[RECORDS SUPPLIED — start]
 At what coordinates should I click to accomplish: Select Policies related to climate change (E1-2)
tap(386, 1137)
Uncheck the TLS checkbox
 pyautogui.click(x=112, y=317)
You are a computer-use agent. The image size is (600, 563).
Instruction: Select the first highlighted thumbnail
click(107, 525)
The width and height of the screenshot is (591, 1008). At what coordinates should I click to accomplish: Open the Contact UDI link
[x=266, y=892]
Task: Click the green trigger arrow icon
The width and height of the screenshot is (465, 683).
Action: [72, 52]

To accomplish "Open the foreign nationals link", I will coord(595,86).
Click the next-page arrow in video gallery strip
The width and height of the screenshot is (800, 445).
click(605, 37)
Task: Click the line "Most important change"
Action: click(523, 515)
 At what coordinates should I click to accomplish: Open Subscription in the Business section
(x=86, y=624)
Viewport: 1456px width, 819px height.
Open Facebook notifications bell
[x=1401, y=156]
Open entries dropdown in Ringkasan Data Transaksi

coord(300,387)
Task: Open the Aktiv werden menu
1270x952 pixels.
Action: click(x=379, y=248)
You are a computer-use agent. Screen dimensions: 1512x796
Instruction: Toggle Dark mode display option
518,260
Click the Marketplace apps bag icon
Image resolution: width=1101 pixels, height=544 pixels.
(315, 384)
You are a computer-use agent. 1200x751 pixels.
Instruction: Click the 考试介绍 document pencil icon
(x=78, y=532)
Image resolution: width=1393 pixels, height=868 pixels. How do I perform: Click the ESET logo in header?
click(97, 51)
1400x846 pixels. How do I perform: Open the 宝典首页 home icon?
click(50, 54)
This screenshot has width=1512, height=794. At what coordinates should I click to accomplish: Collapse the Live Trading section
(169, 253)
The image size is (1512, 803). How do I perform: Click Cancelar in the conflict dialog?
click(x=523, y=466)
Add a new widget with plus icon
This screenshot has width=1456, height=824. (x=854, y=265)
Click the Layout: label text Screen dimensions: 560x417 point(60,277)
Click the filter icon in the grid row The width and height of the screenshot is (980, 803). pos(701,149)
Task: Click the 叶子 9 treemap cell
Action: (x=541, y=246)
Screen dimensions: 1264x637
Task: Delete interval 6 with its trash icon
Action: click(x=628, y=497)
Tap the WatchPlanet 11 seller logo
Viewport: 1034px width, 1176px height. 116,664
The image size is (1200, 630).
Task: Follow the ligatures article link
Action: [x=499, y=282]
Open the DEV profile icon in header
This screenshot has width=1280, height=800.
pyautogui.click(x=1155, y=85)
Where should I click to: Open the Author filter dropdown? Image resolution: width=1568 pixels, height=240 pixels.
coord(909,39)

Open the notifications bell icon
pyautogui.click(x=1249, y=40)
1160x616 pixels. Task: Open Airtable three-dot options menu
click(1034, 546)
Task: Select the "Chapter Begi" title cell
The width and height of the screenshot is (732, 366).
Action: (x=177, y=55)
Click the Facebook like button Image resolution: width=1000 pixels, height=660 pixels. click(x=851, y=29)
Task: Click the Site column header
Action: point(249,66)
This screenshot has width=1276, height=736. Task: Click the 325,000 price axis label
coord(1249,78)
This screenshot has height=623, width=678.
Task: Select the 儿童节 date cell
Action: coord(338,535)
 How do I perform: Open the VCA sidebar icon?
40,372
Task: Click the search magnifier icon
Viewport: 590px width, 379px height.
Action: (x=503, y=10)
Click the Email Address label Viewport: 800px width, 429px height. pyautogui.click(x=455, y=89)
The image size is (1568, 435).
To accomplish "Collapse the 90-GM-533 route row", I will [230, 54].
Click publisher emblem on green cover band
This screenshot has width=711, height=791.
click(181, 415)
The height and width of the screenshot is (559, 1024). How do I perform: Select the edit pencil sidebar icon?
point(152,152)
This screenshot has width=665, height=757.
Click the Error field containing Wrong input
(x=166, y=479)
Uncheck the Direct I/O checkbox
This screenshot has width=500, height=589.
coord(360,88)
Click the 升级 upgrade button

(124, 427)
[RECORDS SUPPLIED — finish]
- EXERCISE:
An exact copy of the data, with every line intact, is the required answer.

- SOLUTION FOR THIS TASK:
 At what coordinates should I click to accomplish: Select Policies related to climate change (E1-2)
tap(386, 1137)
Uncheck the TLS checkbox
 pyautogui.click(x=112, y=317)
You are a computer-use agent. The image size is (600, 563).
Instruction: Select the first highlighted thumbnail
click(107, 525)
The width and height of the screenshot is (591, 1008). At what coordinates should I click to accomplish: Open the Contact UDI link
[x=266, y=892]
Task: Click the green trigger arrow icon
The width and height of the screenshot is (465, 683).
Action: [72, 52]

To accomplish "Open the foreign nationals link", I will coord(595,86).
Click the next-page arrow in video gallery strip
The width and height of the screenshot is (800, 445).
click(605, 37)
Task: Click the line "Most important change"
Action: click(523, 515)
 At what coordinates should I click to accomplish: Open Subscription in the Business section
(x=86, y=624)
Viewport: 1456px width, 819px height.
Open Facebook notifications bell
[x=1401, y=156]
Open entries dropdown in Ringkasan Data Transaksi

coord(300,387)
Task: Open the Aktiv werden menu
1270x952 pixels.
Action: click(x=379, y=248)
You are a computer-use agent. Screen dimensions: 1512x796
Instruction: Toggle Dark mode display option
518,260
Click the Marketplace apps bag icon
Image resolution: width=1101 pixels, height=544 pixels.
(315, 384)
You are a computer-use agent. 1200x751 pixels.
Instruction: Click the 考试介绍 document pencil icon
(x=78, y=532)
Image resolution: width=1393 pixels, height=868 pixels. How do I perform: Click the ESET logo in header?
click(97, 51)
1400x846 pixels. How do I perform: Open the 宝典首页 home icon?
click(50, 54)
This screenshot has width=1512, height=794. At what coordinates should I click to accomplish: Collapse the Live Trading section
(169, 253)
The image size is (1512, 803). How do I perform: Click Cancelar in the conflict dialog?
click(x=523, y=466)
Add a new widget with plus icon
This screenshot has width=1456, height=824. (x=854, y=265)
Click the Layout: label text Screen dimensions: 560x417 point(60,277)
Click the filter icon in the grid row The width and height of the screenshot is (980, 803). pos(701,149)
Task: Click the 叶子 9 treemap cell
Action: (x=541, y=246)
Screen dimensions: 1264x637
Task: Delete interval 6 with its trash icon
Action: click(x=628, y=497)
Tap the WatchPlanet 11 seller logo
Viewport: 1034px width, 1176px height. 116,664
The image size is (1200, 630).
Task: Follow the ligatures article link
Action: [x=499, y=282]
Open the DEV profile icon in header
This screenshot has width=1280, height=800.
pyautogui.click(x=1155, y=85)
Where should I click to: Open the Author filter dropdown? Image resolution: width=1568 pixels, height=240 pixels.
coord(909,39)

Open the notifications bell icon
pyautogui.click(x=1249, y=40)
1160x616 pixels. Task: Open Airtable three-dot options menu
click(1034, 546)
Task: Select the "Chapter Begi" title cell
The width and height of the screenshot is (732, 366).
Action: (x=177, y=55)
Click the Facebook like button Image resolution: width=1000 pixels, height=660 pixels. click(x=851, y=29)
Task: Click the Site column header
Action: point(249,66)
This screenshot has width=1276, height=736. Task: Click the 325,000 price axis label
coord(1249,78)
This screenshot has height=623, width=678.
Task: Select the 儿童节 date cell
Action: coord(338,535)
 How do I perform: Open the VCA sidebar icon?
40,372
Task: Click the search magnifier icon
Viewport: 590px width, 379px height.
Action: (x=503, y=10)
Click the Email Address label Viewport: 800px width, 429px height. pyautogui.click(x=455, y=89)
The image size is (1568, 435).
To accomplish "Collapse the 90-GM-533 route row", I will [230, 54].
Click publisher emblem on green cover band
This screenshot has width=711, height=791.
click(181, 415)
The height and width of the screenshot is (559, 1024). How do I perform: Select the edit pencil sidebar icon?
point(152,152)
This screenshot has width=665, height=757.
Click the Error field containing Wrong input
(x=166, y=479)
Uncheck the Direct I/O checkbox
This screenshot has width=500, height=589.
coord(360,88)
Click the 升级 upgrade button

(124, 427)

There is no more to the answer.